> [Problem requirements] When you reach the line containing "How do I perform: Click the question", begin reproducing the material exactly, stop after the line containing "You are a computer-use agent. This", and leave out any pictures along the way.

> [Dataset]

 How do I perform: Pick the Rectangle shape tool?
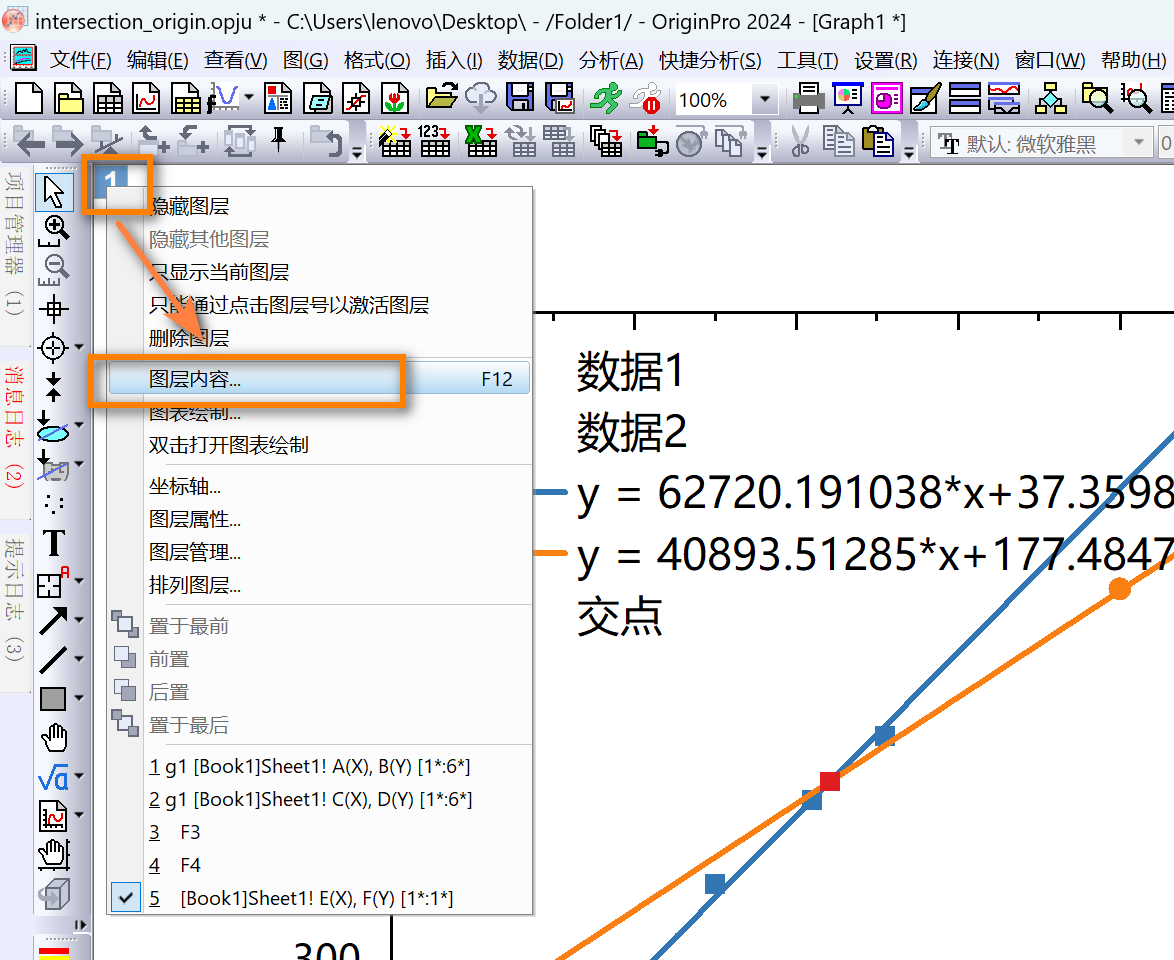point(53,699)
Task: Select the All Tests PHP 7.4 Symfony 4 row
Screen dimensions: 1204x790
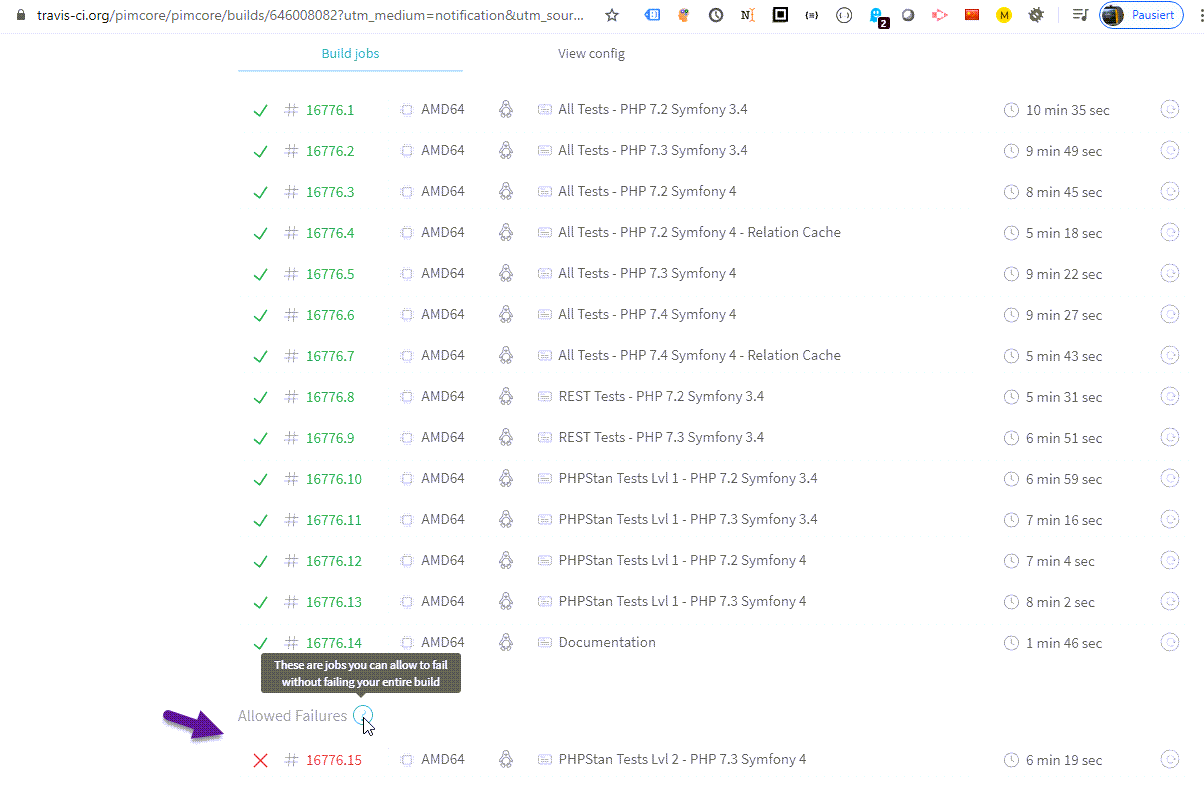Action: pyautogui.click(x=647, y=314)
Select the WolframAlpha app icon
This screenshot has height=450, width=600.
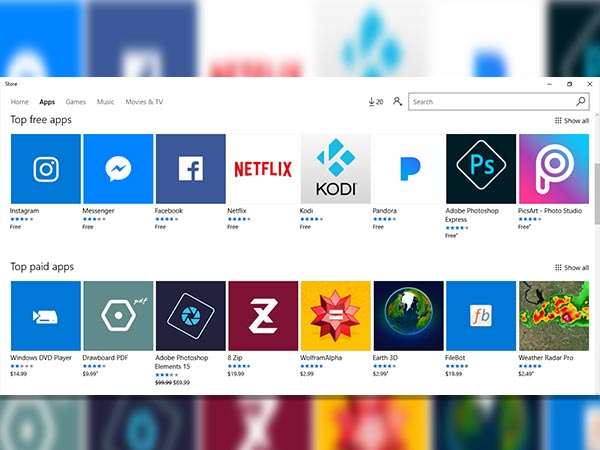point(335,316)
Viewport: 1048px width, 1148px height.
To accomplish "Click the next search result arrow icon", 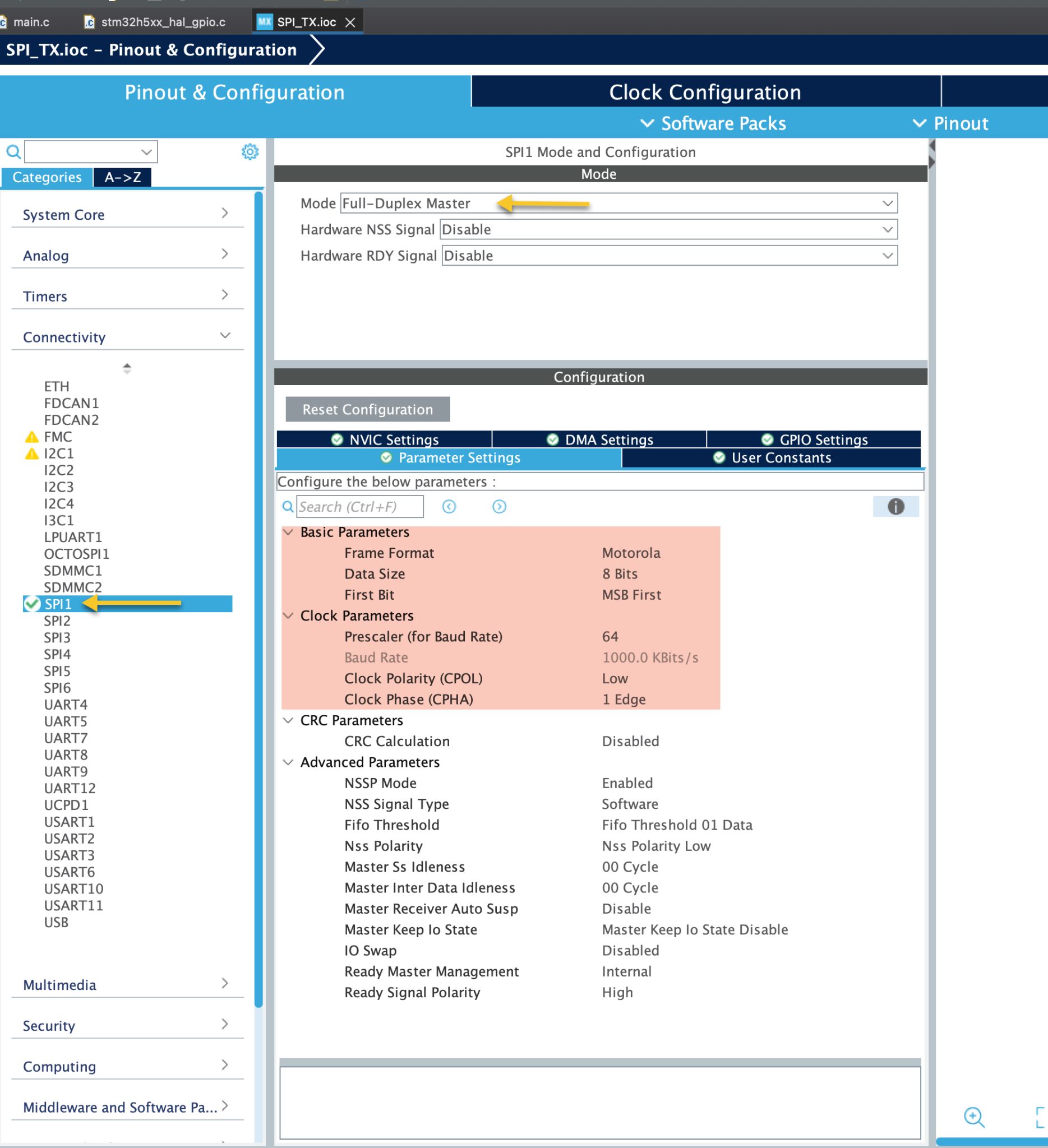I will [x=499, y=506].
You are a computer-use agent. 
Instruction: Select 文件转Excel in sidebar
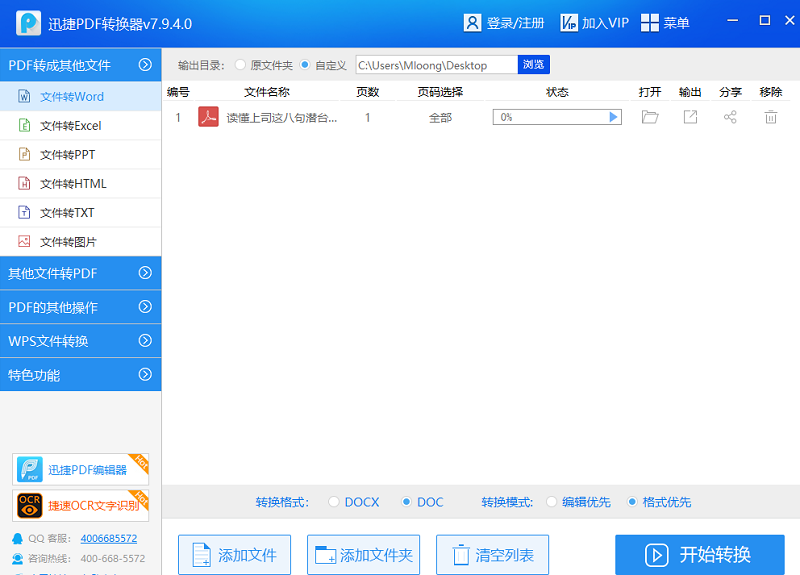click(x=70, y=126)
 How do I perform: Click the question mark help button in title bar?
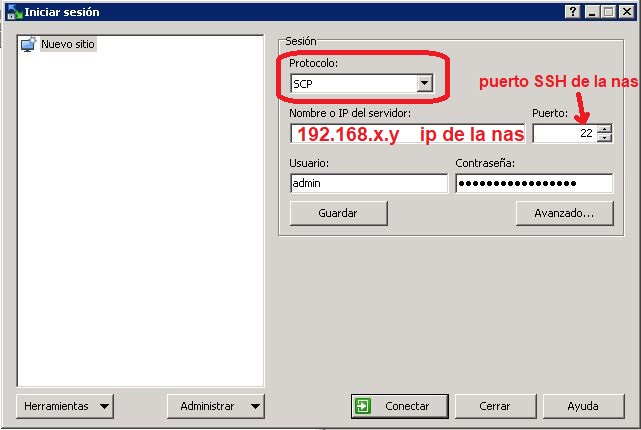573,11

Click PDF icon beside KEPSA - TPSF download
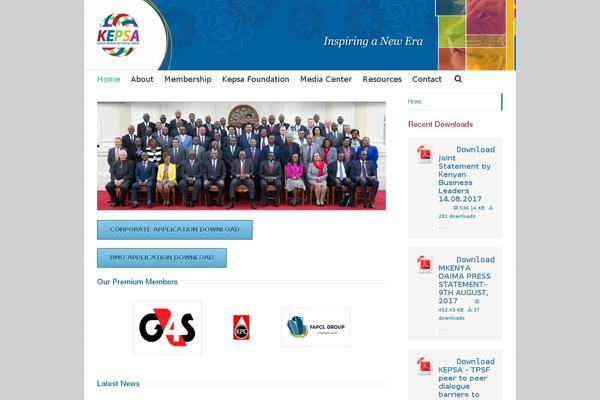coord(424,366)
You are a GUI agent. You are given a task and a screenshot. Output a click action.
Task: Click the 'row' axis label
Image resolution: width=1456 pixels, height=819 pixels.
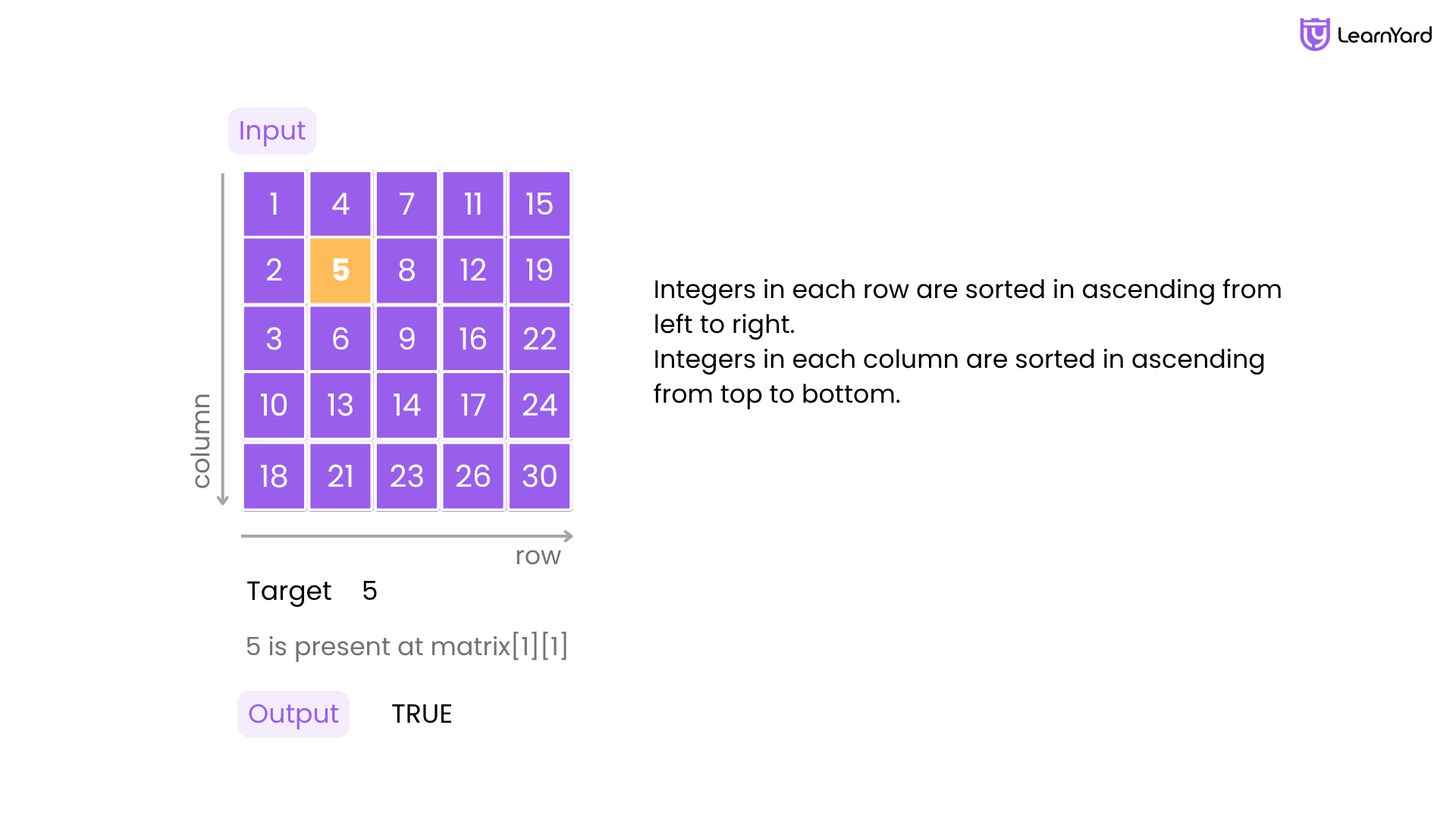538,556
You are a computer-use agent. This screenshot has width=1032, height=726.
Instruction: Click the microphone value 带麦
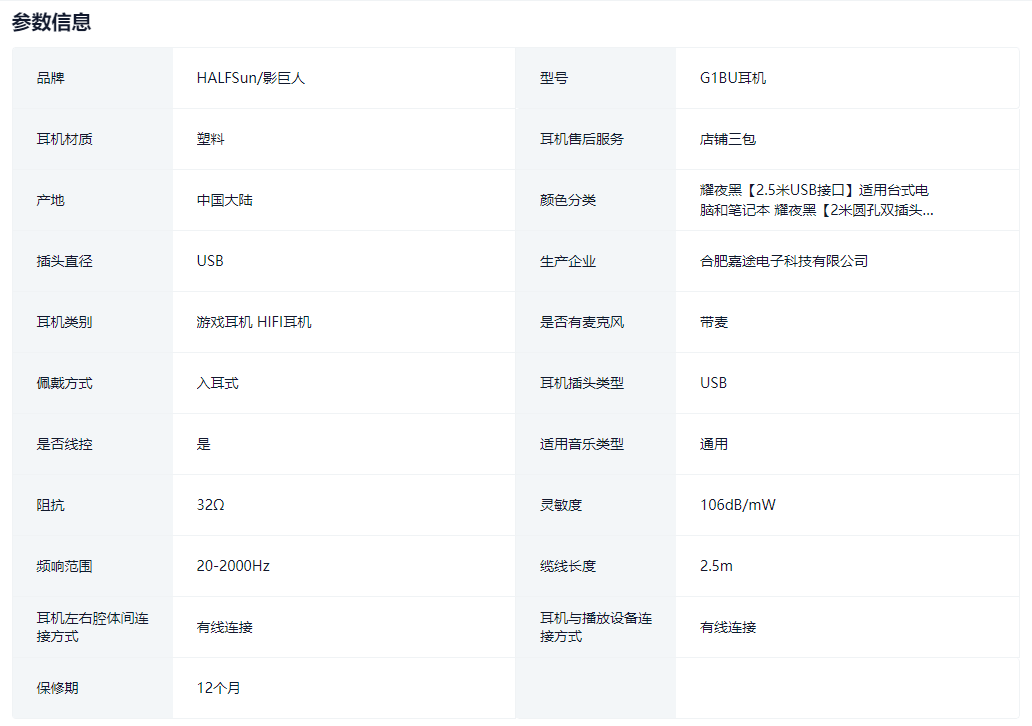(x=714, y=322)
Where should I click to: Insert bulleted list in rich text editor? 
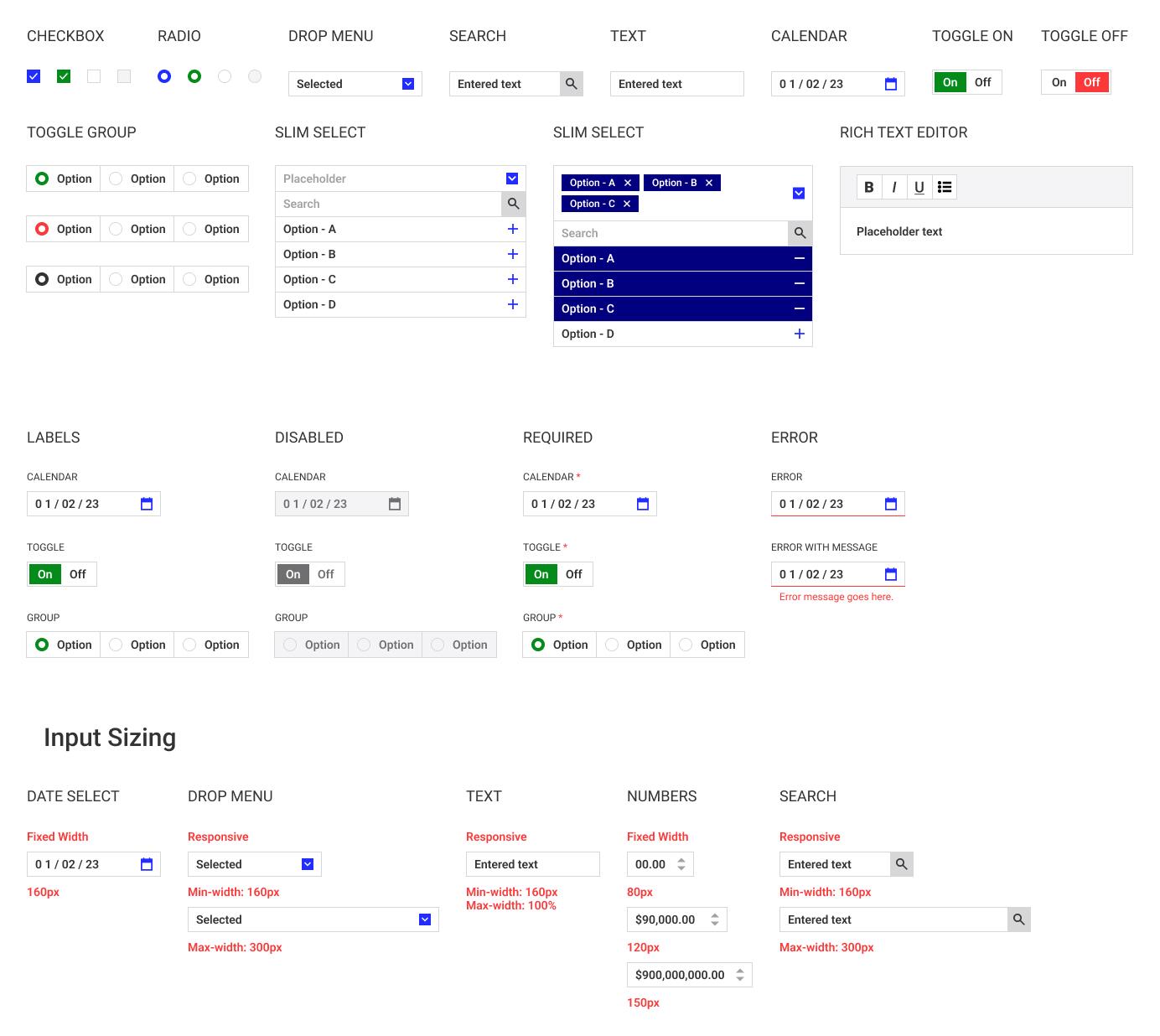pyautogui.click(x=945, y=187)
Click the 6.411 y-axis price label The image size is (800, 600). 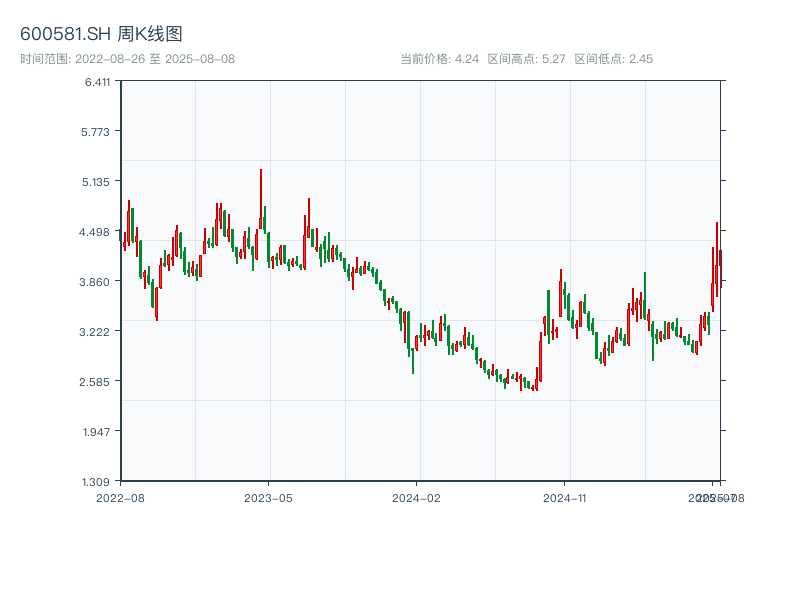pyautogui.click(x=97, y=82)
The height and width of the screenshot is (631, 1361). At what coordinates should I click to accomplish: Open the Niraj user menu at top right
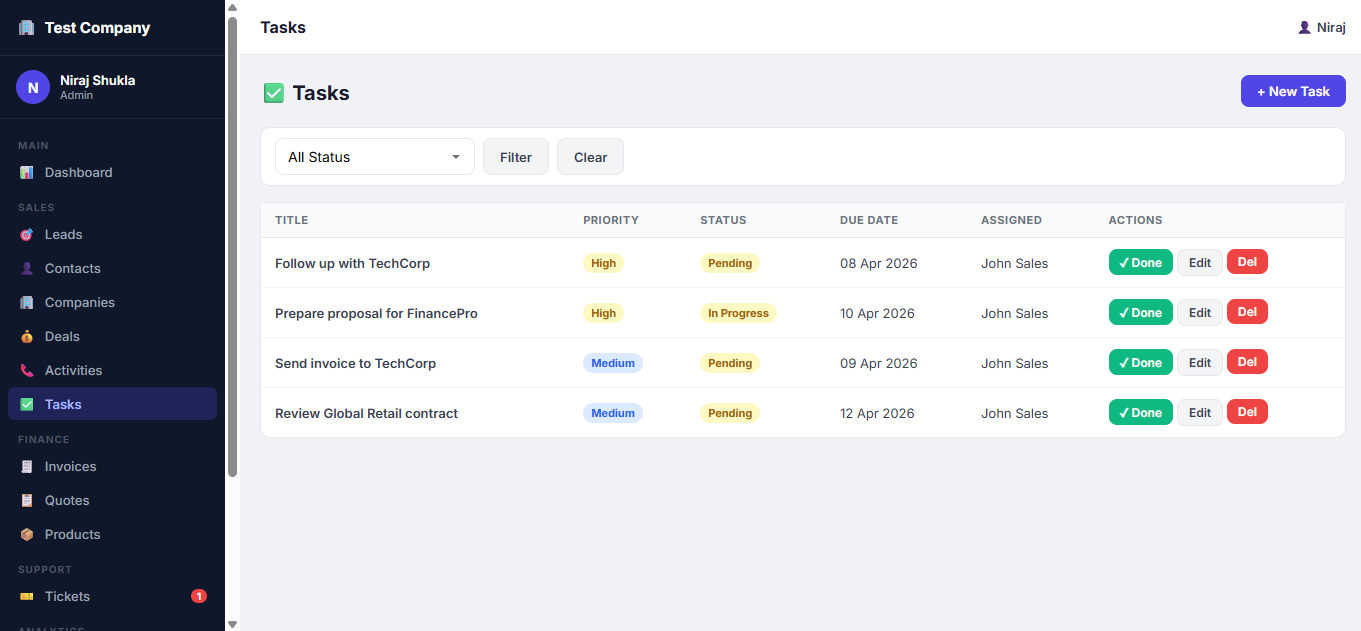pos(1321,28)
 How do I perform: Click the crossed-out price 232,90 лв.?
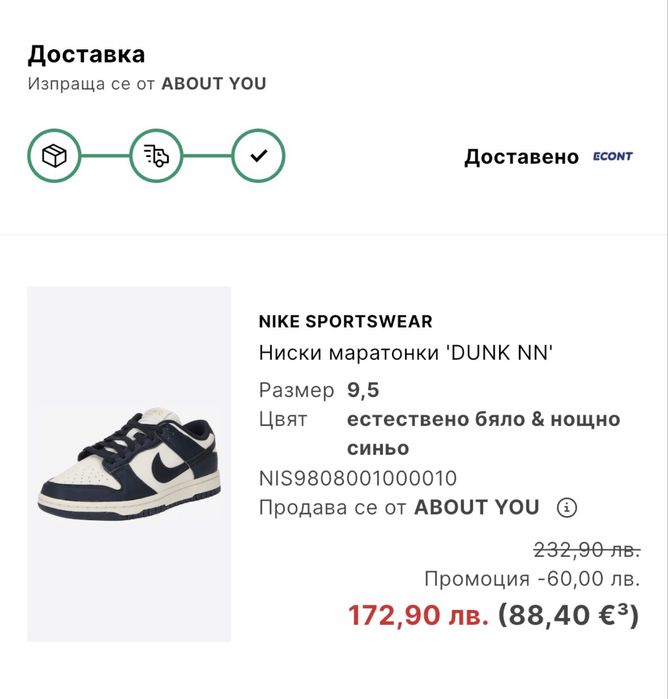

> [Answer box]
 How do I perform: Click the question mark help button in title bar?
573,11

Click PDF icon beside KEPSA - TPSF download
coord(424,366)
You are a GUI agent. You are given a task and a screenshot. Output a click action.
Task: Click the 'row' axis label
Image resolution: width=1456 pixels, height=819 pixels.
538,556
You are a computer-use agent. This screenshot has width=1032, height=726.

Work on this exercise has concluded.